Na Garagem: Buemi resiste a batida maluca com Di Grassi e é campeão da Fórmula E
Sébastien Buemi e Lucas Di Grassi travaram a disputa por título mais marcante da história da Fórmula E em 2016. Após batida e muita confusão, taça foi decidida na base da volta mais rápida em final eletrizante
Em uma categoria marcada por disputas dramáticas de título e destinos selados na última rodada, a Fórmula E viveu um de seus dias mais históricos — e polêmicos — há exatos dez anos, no dia 3 de julho de 2016. A dimensão daquele eP de Londres, protagonizado por uma rivalidade fortíssima entre Sébastien Buemi e Lucas Di Grassi, repercute até os dias atuais, em que o brasileiro se encaminha para a aposentadoria e o suíço coloca em dúvida a permanência no grid. Há uma década, porém, os dois travaram uma batalha sem igual por uma taça decidida nos pontos da volta mais rápida.
Antes de contar a polêmica ocorrida no Battersea Park, porém, é necessário relembrar o contexto daquela temporada. Com dez corridas previstas, Buemi somou logo duas vitórias e quatro pódios nas cinco primeiras etapas e indicou que caminharia tranquilamente em direção ao título. No entanto, Di Grassi subiu de ritmo no meio do campeonato e, mesmo com a perda de uma vitória na Cidade do México, manteve-se no páreo à medida em que o suíço começava a ter problemas nas classificações.
O brasileiro, então, emendou duas vitórias consecutivas em Long Beach e Paris, respectivamente sexta e sétima etapas, e entrou de vez na briga pela taça. Buemi ainda venceria em Berlim, mas chegaria à rodada de Londres pouco atrás de Lucas. Após a primeira corrida da rodada dupla, no dia 2 de julho, o suíço fez a pole do dia seguinte e deixou os dois rigorosamente empatados para a última e decisiva prova do calendário.
O problema para Di Grassi, contudo, era o rendimento da Renault de Buemi no Battersea Park. Em um traçado extremamente apertado e clássico dos dias iniciais da Fórmula E, as ultrapassagens eram muito arriscadas; ou seja, se cruzasse a primeira curva na liderança, ‘Seb’ ficaria com o título nas mãos, ainda mais com a proteção de Nicolas Prost em segundo.
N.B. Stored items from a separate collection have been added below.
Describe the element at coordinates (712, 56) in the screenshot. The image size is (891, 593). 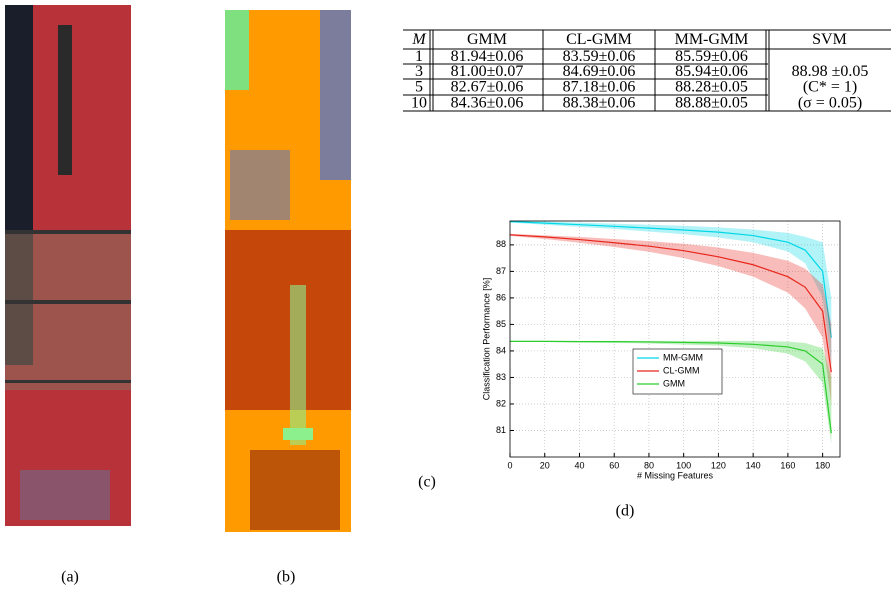
I see `table-cell: 85.59±0.06` at that location.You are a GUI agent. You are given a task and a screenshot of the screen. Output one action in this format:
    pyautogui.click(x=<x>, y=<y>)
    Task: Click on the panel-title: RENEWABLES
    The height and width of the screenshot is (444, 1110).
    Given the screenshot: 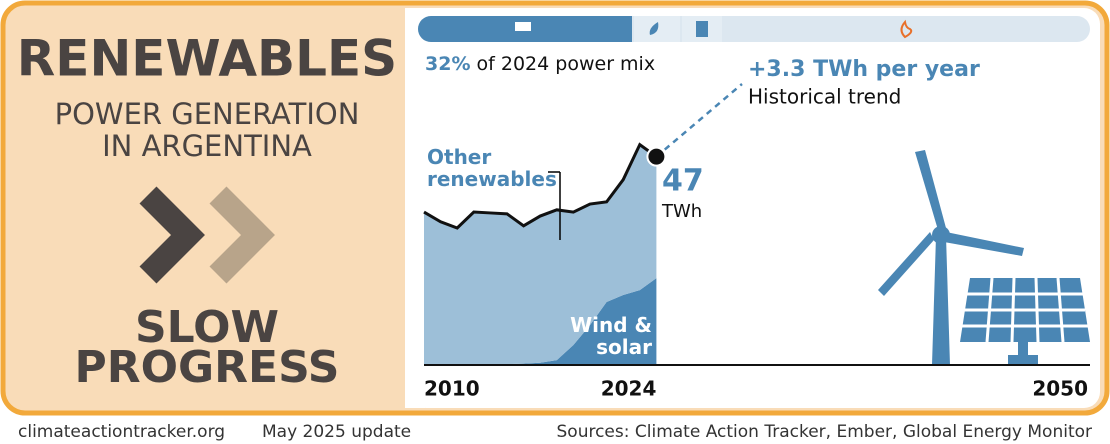 What is the action you would take?
    pyautogui.click(x=207, y=59)
    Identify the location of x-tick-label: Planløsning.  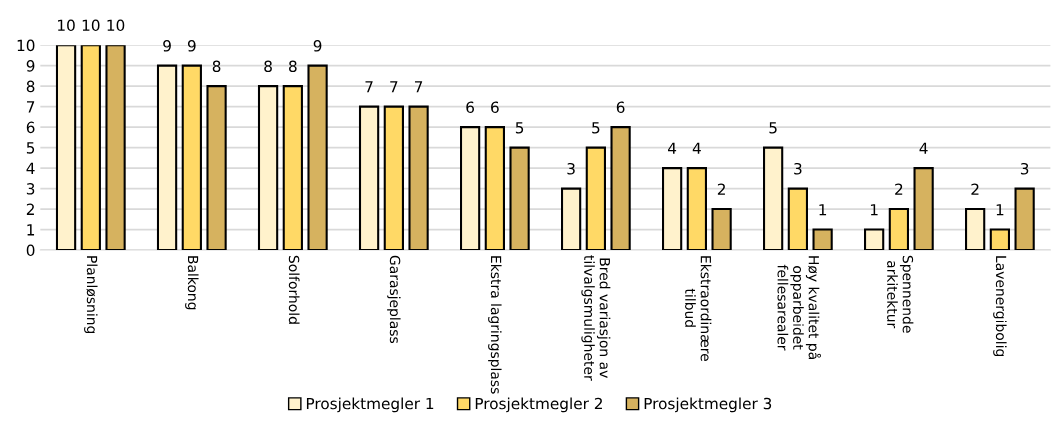
(91, 295).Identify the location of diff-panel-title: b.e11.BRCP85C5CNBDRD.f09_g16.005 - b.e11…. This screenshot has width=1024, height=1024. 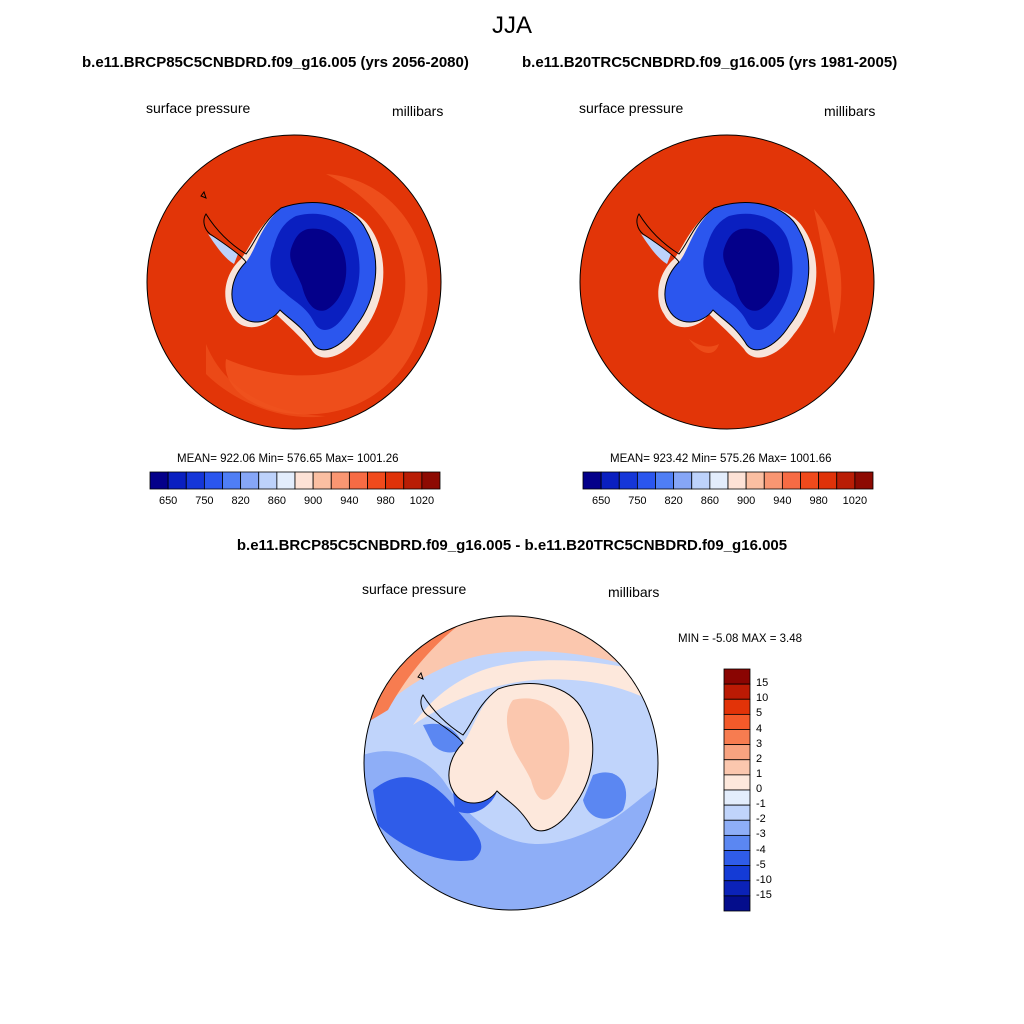
(512, 546).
Não à toa, um movimento desesperado do brasileiro mudou a história da corrida logo na largada.
Enquanto Buemi mantinha a dianteira e se preparava para contornar a primeira curva, Di Grassi se jogou para ultrapassar Prost e acertou o suíço, rendendo danos profundos a ambos: a Renault teve a asa traseira destruída, enquanto a Audi de Lucas sofreu principalmente na dianteira. Em frangalhos, os dois se arrastaram de volta ao pit-lane.

Curiosamente, foi a partir daí que a corrida começou de verdade para os dois. Em uma cena impensável nos dias atuais, Buemi e Di Grassi trocaram para o segundo carro (vale lembrar que os pilotos precisavam utilizar dois monopostos ao longo das corridas por questões de bateria) e ficaram esperando o momento certo de voltar à pista. O plano era o mesmo para os dois: aproveitar um trecho de ar limpo para buscar os dois pontos da volta mais rápida. Quem fizesse, levaria a taça.
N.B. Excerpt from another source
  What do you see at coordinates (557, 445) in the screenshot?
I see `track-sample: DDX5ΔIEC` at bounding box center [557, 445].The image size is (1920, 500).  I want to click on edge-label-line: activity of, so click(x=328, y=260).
Desta forma, Di Grassi foi o primeiro a sair à pista e logo tomou a volta mais rápida que o garantiria como campeão, mesmo com o ritmo forte de Stéphane Sarrazin. O problema, porém, é que Buemi também deixou os boxes e foi ainda mais rápido que o brasileiro, com 1min24s150. Lucas até baixou para 1min25s633, mas não foi o suficiente: título para o rival e festa da Renault no Battersea Park.
A disputa lendária entre Di Grassi e Buemi teria um novo capítulo no ano seguinte, dessa vez com o brasileiro vencedor, mas deixou algumas lições à Fórmula E. Nos dias atuais, a categoria só premia o dono da volta mais rápida entre os dez primeiros, o que impediria a dupla de voltar à pista para tentar o ponto extra. Essa regra, inclusive, faria o brasileiro ter sido campeão, já que estava à frente nos critérios de desempate.
Claro que o protagonismo foi completamente roubado por Buemi e Di Grassi, mas a vitória no fim ficou com Prost, o companheiro do suíço na Renault. Daniel Abt — parceiro de Lucas — chegou em segundo, com a Dragon de Jérôme D’Ambrosio em terceiro. Loïc Duval, Sarrazin, Bruno Senna, Nick Heidfeld, Jean-Éric Vergne, Nelsinho Piquet e Oliver Turvey completaram o grupo dos dez primeiros em Londres.